After turning 40, what he refers to “the bucket list age,” writer Panio Gianopoulos decided to see a vocal coach.

He wasn’t able to project, he said into a microphone at Skylight Books on Friday night, where he was warming up the small crowd who’d arrived to hear him read from “How to Get Into Our House and Where We Keep the Money,” his debut collection of short stories.

“’Physiologically, you’re fine,’” he recalled the coach telling him. “You’re just trailing off.” The coach advised him to “commit to the entire sentence” or else say nothing.

“Now, I barely talk to anyone,” joked Gianopoulos. “It’s like the Tom Hanks movie ‘Cast Away.’ ” He does, however, commit to his sentences on the page.

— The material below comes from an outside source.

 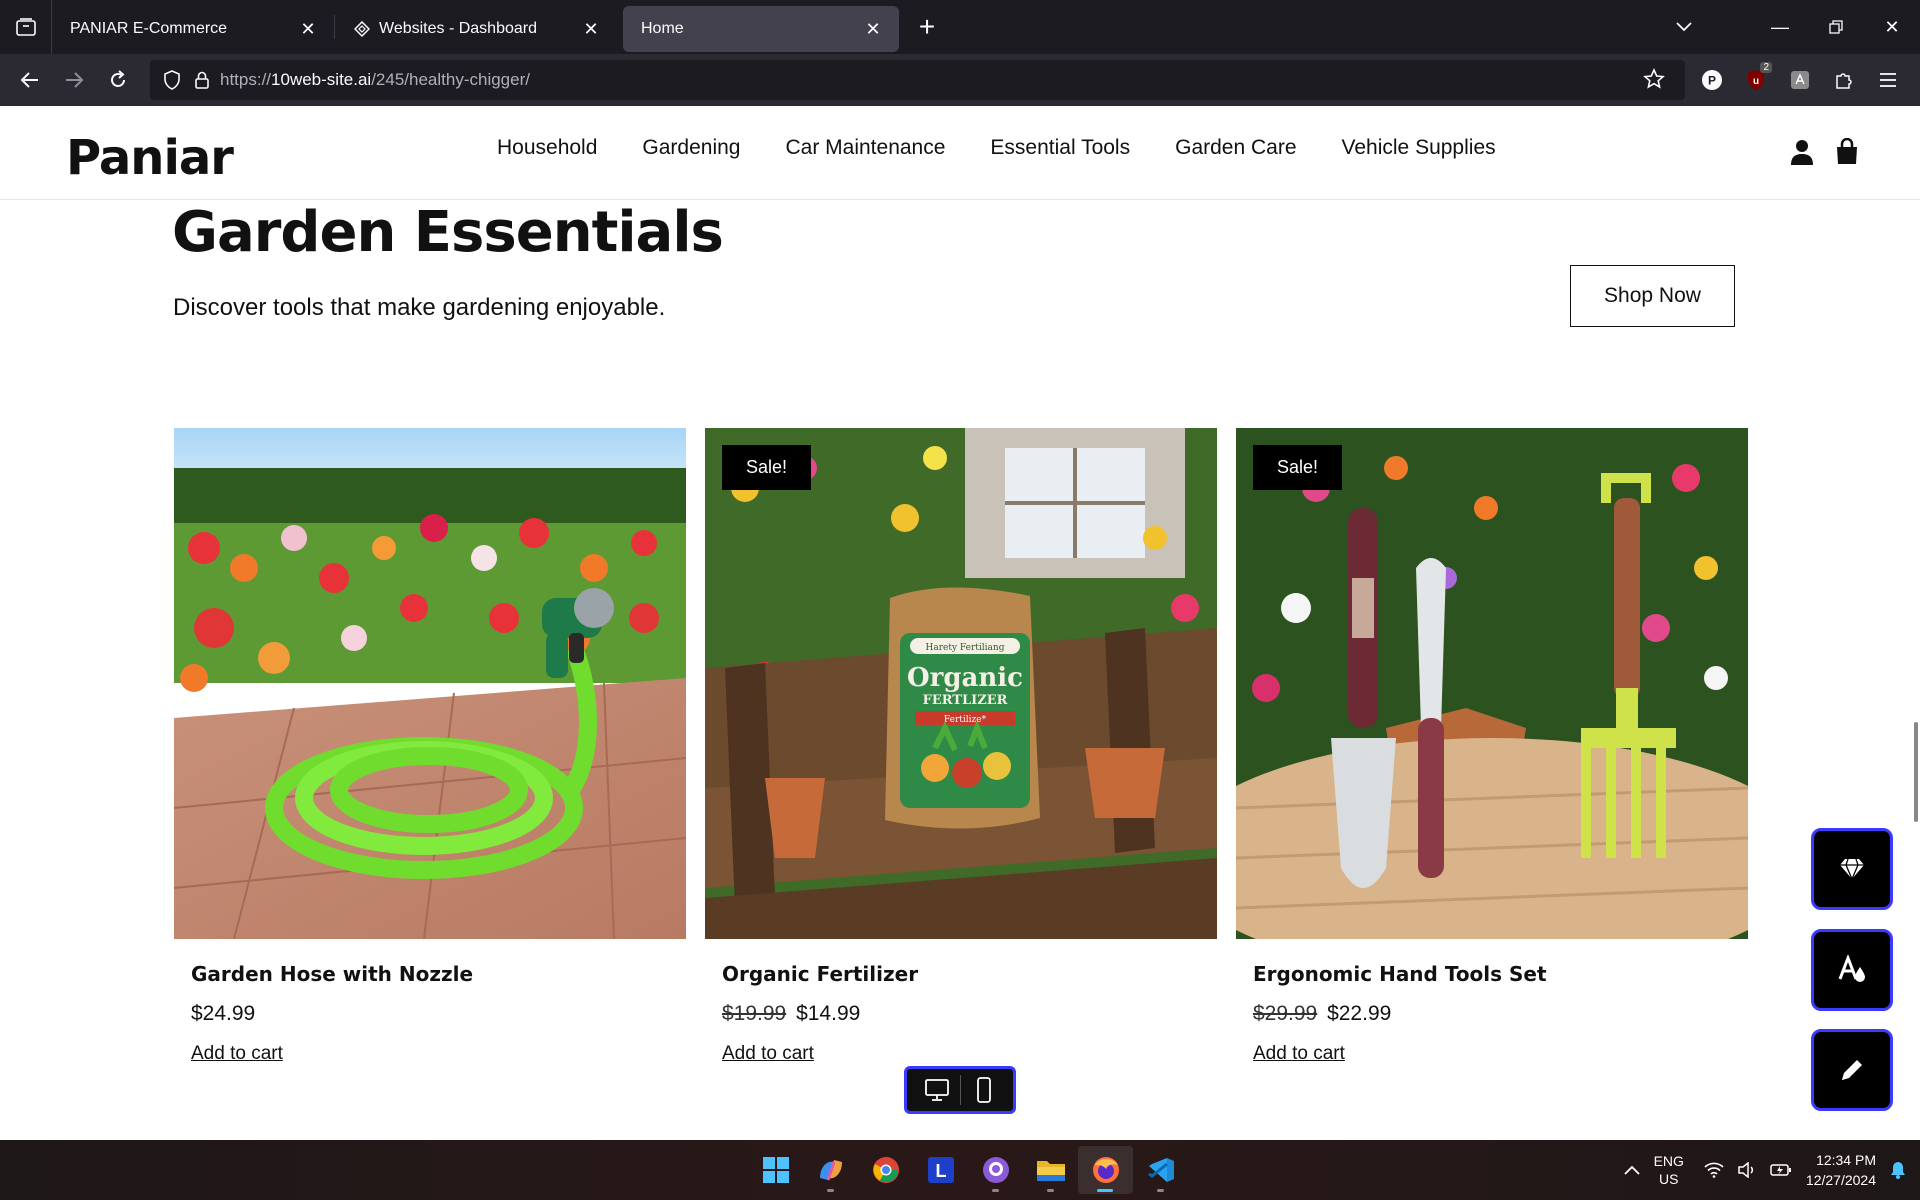 I want to click on product-name: Organic Fertilizer, so click(x=820, y=974).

A former editor at Bloomsbury, Gianopoulos spoke quite clearly throughout the event. A table held the standard offerings of wine and water crackers, plus a little something extra. “At the risk of turning this into dinner theater,” Gianopoulos said, “we did bring pie.” Those there settled into their seats with slices of banana cream, apple crumb and cherry pie.

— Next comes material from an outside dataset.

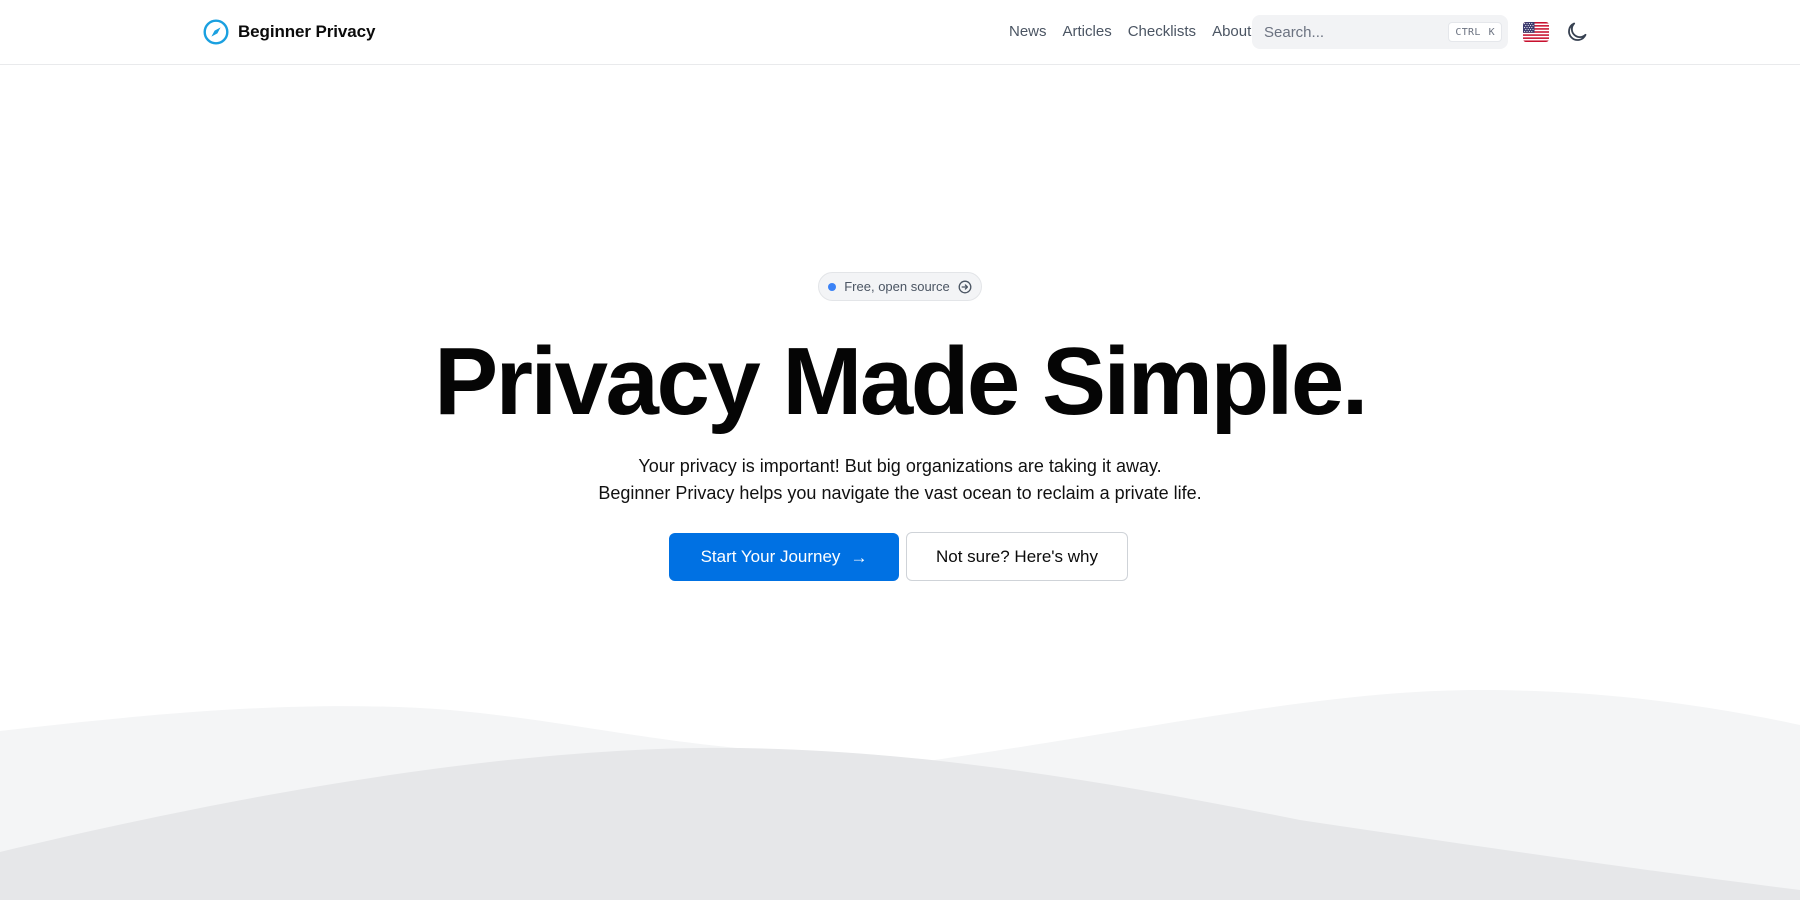 The height and width of the screenshot is (900, 1800). I want to click on why-button: Not sure? Here's why, so click(1017, 556).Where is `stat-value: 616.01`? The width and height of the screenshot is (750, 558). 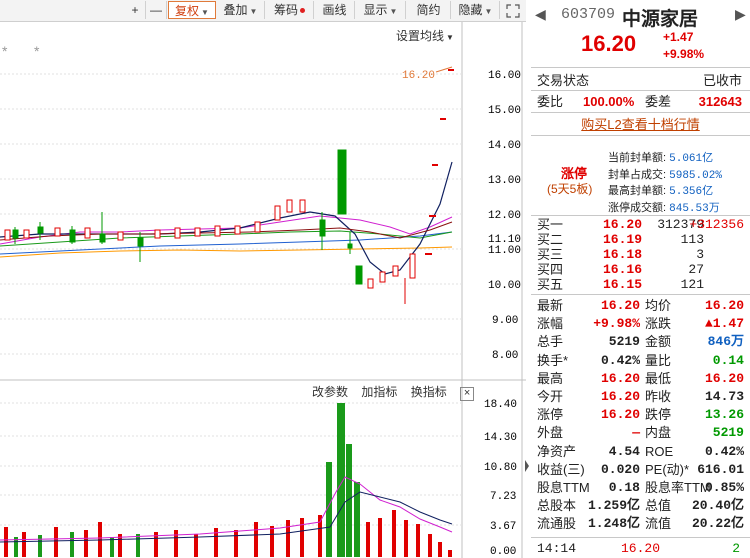 stat-value: 616.01 is located at coordinates (720, 469).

Gianopoulos read from his story “Venus in Furs,” a fresh take on the love triangle trope, revolving around what he considers a uniting theme of the book: envy.

“He recognized her instantly as an adversary,” Gianopoulos began, priming the audience from the first sentence for a romantic rivalry. The conflict in “Venus in Furs,” however, turns out not to be man versus man, but man versus beast. The adversary in question is a Pomeranian named Millie, the true object of the woman’s affection and a thorn in the narrator’s side.

The story nails the infantilizing speech of a doting dog owner — “Who took a bath!...Who smells like oranges!” — as well as a man’s increasing jealousy. Gianopoulos’ story turned on small revelations and got a number of laughs. “I’m just going to write stories that I would tell a friend,” he said.

Gianopoulos admitted transforming personal experience for his fiction: his wife, actress and writer Molly Ringwald, once owned a Pomeranian so adorable that it was constantly stopped and fawned over like a celebrity.

“Everyone would stare at the dog,” ignoring his famous wife entirely, an amusing reversal that in some oblique way entered the writing of “Venus in Furs.” In 2017, Gianopoulos joked, “this dog would have an Instagram account and I would have a therapist.”

Although “How to Get Into Our House and Where We Keep the Money” has only two stories with female protagonists, Gianopoulos was sensitive to the construction of his female characters — “I didn’t want to get it wrong.” He sought feedback from his wife, who is his first reader. “Very often, she’ll have a great insight,” he said, or at the very least offer, “You didn’t do anything too embarrassing.”